An important limitation to this study is that endpoints are based on ICD registry codes from hospitals and death certificates diagnosed in routine clinical practice and thus only captures individuals in contact with hospitals. This is in contrast to research studies where all individuals living in one area are examined and diagnosed with use of standardized instruments, trained staff and standardized diagnostic methods [67]. Consequently, an inherent limitation of using registry-based diagnoses is underdiagnosis. Another limitations is that even though the national Danish registries are regarded among the best of its kind [43, 44], and the quality of the Danish registry-based dementia diagnoses previously has been validated, including a full clinical workup performed by dementia experts [48], the subtypes of dementia, especially vascular dementia and other rare forms, are uncertain [48]. Therefore, we have emphasized throughout that the diagnostic uncertainty should be considered when interpreting the results for vascular dementia. Consequently, we named this subtype “suggested vascular dementia” throughout the paper. Another potential limitation is the uncertainty of age at onset for dementia diseases. It is commonly accepted that for dementia prodromal phases can last for decades. Hence, we cannot exclude that some of the participants receiving a dementia diagnosis during our follow-up time already have dementia pathology at baseline.
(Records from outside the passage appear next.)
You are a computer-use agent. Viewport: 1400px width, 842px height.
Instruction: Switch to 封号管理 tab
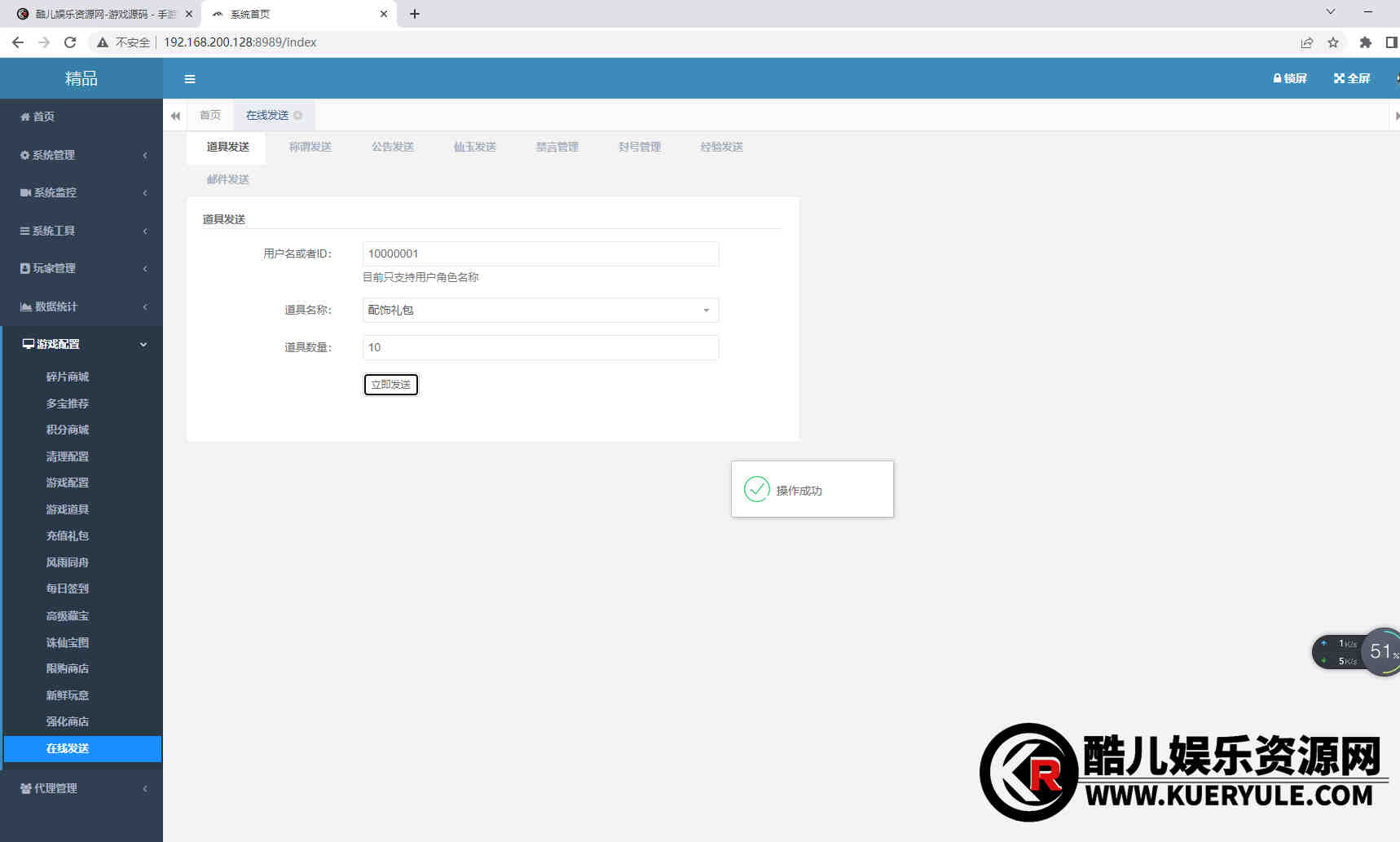(639, 147)
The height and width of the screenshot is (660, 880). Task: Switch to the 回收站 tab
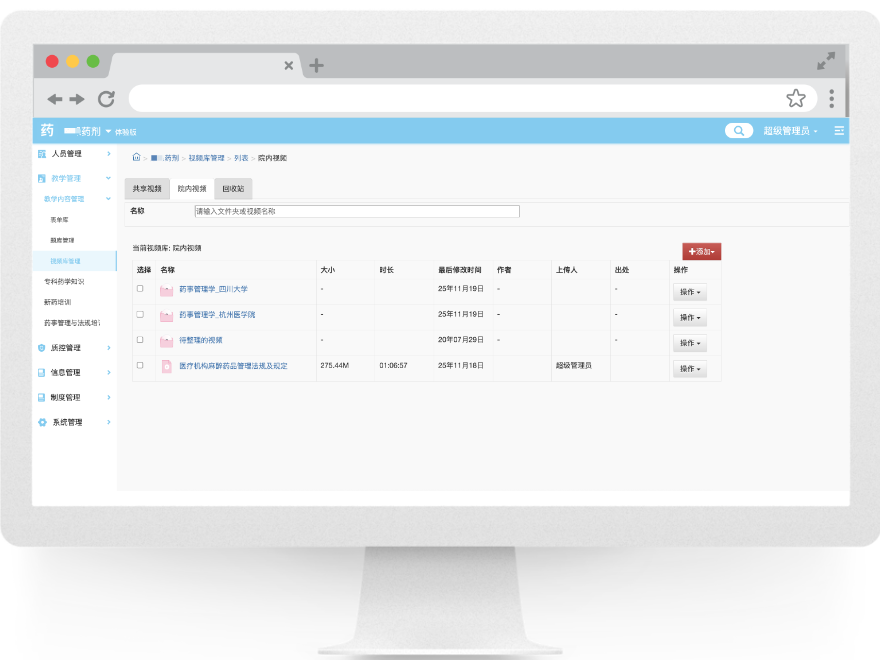pos(233,188)
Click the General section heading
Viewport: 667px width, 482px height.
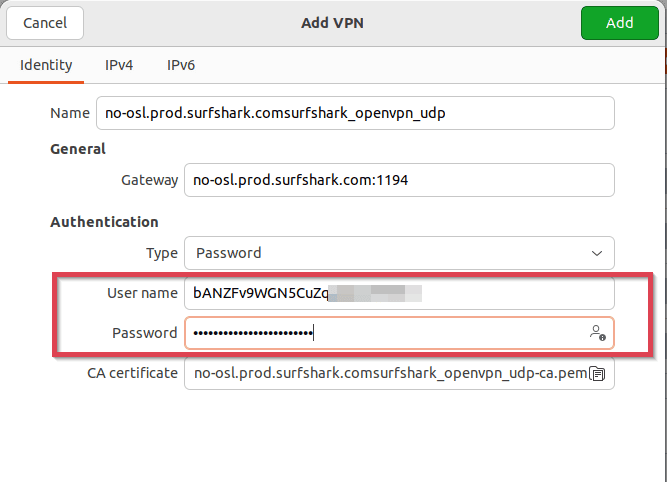click(78, 149)

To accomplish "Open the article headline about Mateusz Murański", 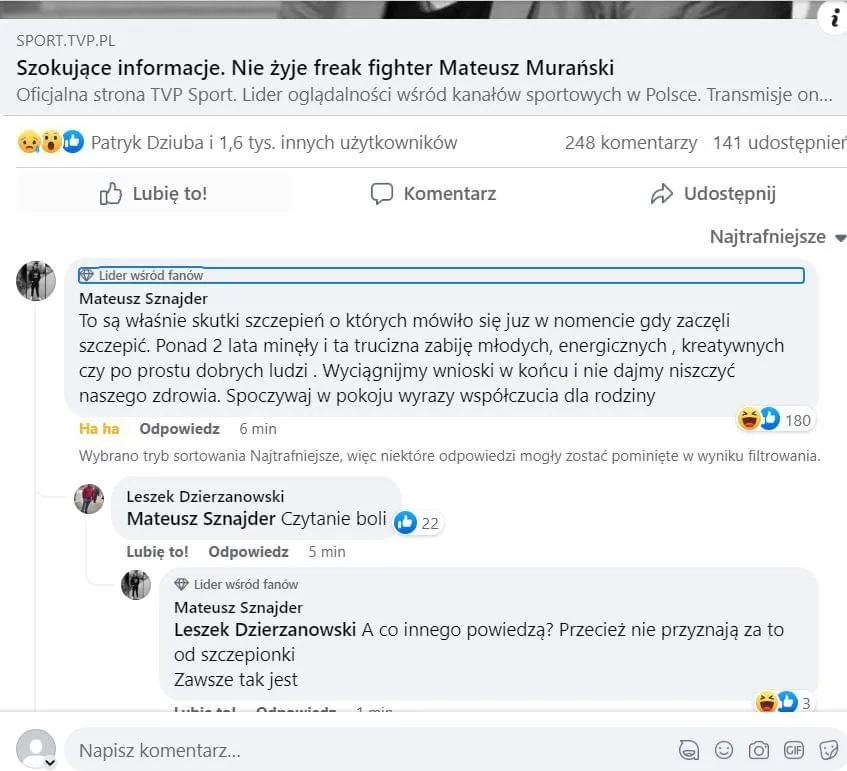I will [315, 68].
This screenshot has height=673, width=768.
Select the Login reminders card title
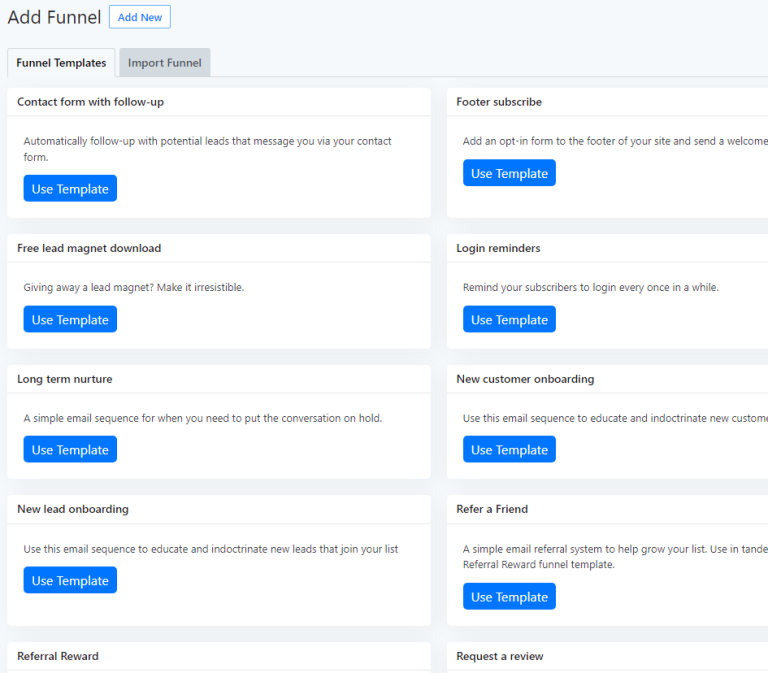click(x=498, y=248)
Strengths of this study are the prospective design and the large, well-characterized, ethnically homogeneous cohort of the general population with no losses to follow-up. Furthermore, no differences of participant characteristics across weighted/simple allele score groups were observed and therefore obvious confounding of the gene scores could be excluded. Furthermore, there was no interaction between the genetic scores and age at baseline, age at diagnosis, or APOE genotype. Due to the extensive phenotyping of biochemical and other quantities in the present cohorts, we could also evaluate blood pressure, heart rate, electrolytes, and measures of kidney function, liver function, glucose metabolism and inflammation. We found no significant variation across weighted/simple allele score groups, suggesting that this molecular pathway may be safe to target therapeutically. The sufficient quality of the Danish registry-based all dementia and Alzheimer’s disease diagnoses was further supported by the well-known association with the apolipoprotein E ε4 allele in the present cohorts [42] and by the present meta-analyses for each individual SNP showing similar estimates in our cohorts as those found by the IGAP [16]. Diagnoses of stroke in our cohorts have been validated by trained physicians using the WHO definition of cerebrovascular disease, as previously described [68].
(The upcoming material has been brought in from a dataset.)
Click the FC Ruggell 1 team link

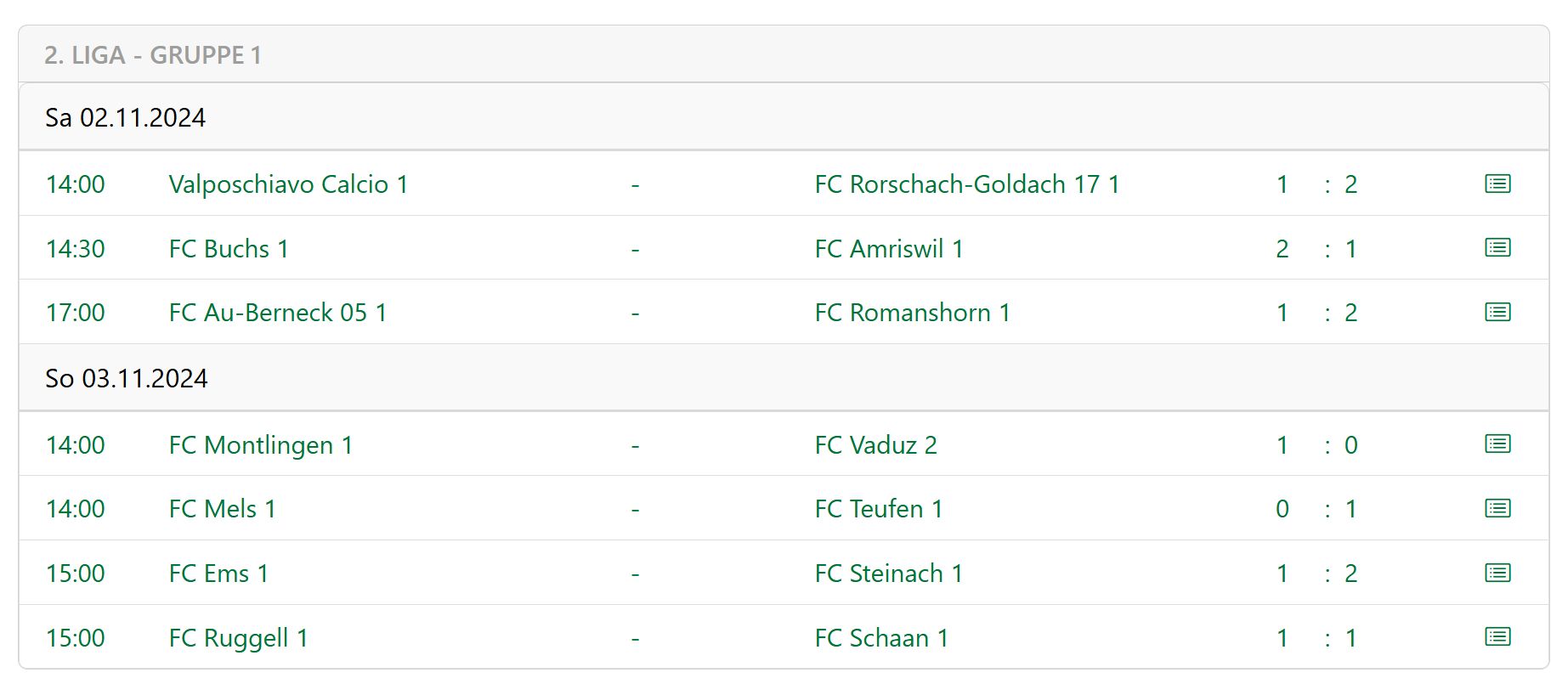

In conclusion, by combining common genetic variation in four genes with possible function in the blood–brain barrier, we found an increased risk of Alzheimer’s disease, all dementia and suggested vascular dementia with increasing weighted/simple allele score groups independent of the APOE ε4 allele. These findings may suggest that clathrin-mediated endocytosis in clearance of amyloid-β across the blood–brain barrier is important for the integrity of both brain tissue and cerebral vessels.